The 7-time world champion Michael Schumacher is still in a medically induced coma following his skiing accident over the holidays but according to Schumacher’s manager, Sabine Kehm, the German has been upgraded from ‘critical’ to ‘stable’ condition:
“Michael’s family is very happy and confident with the work of the team of doctors treating Michael, and they trust them completely. Michael’s condition is still considered as stable,”
There was an interesting quote over at the Independent from Dr. Richard Greenwood of the University College London Hospital who is a brain injury specialist:
“If Schumacher survives, he will not be Schumacher.
“He will be [Joe] Bloggs. His rehabilitation will only be effective if he comes to terms with being Bloggs.

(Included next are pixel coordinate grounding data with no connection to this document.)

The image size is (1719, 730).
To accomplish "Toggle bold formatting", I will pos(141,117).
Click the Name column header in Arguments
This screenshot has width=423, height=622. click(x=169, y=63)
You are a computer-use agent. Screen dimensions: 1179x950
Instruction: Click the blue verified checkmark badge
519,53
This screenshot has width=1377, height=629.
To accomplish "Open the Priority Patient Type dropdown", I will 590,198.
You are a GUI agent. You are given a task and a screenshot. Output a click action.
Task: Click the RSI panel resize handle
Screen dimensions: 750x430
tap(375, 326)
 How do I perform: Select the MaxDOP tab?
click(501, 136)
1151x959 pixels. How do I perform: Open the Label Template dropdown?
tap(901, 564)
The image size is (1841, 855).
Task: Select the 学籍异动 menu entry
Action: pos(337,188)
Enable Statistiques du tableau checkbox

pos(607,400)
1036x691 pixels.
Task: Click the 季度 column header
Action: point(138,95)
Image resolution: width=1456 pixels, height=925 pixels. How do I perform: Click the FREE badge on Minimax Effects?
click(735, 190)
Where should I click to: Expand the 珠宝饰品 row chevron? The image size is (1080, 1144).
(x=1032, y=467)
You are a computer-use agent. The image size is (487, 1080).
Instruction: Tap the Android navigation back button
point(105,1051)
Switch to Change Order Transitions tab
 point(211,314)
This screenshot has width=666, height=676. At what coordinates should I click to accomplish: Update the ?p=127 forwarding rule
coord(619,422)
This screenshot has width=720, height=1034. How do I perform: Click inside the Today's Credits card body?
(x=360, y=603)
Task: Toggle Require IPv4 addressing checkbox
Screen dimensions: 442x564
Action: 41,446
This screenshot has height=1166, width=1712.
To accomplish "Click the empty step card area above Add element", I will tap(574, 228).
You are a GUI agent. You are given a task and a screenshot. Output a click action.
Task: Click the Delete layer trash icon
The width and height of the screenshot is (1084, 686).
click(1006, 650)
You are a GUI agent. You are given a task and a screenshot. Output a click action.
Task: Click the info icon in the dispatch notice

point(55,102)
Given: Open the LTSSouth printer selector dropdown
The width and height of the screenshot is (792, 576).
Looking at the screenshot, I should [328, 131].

“That is a very, very hard process to take people through. They need to come to terms with their limitations — the fact they have changed.”
I can tell you from very personal experience that this is most likely true. When my father suffered a similar situation, he did survive the aneurysm but when he came out of the coma, he was forever changed.
The immediate effect was memory loss and dementia bordering on what seemed to be hallucination. It was a shock to everyone, as you can imagine, but the brain is a incredibly complex thing and depending on the location of the injury, the impact can be different.
Dr. Greenwood’s comments are not meant to be defeatist because a person with a brain injury may never realize that they’ve changed so rehab will only be effective if they can understand that they are not the person they are now but someone else and then work toward that goal.
In my father’s case, he did have his long-term memory and knew his past so we had that base to build on. We won’t know what Schumacher’s condition is until time has equalized the situation and revealed the lasting effects.
This will most likely be a long, long rehabilitation and sometimes it can leave physical impairment as well as mental. The Schumacher we know may not be the Schumacher who awakens but miracles do happen and rehabilitation can be effective so let’s hope for the best of possible outcomes.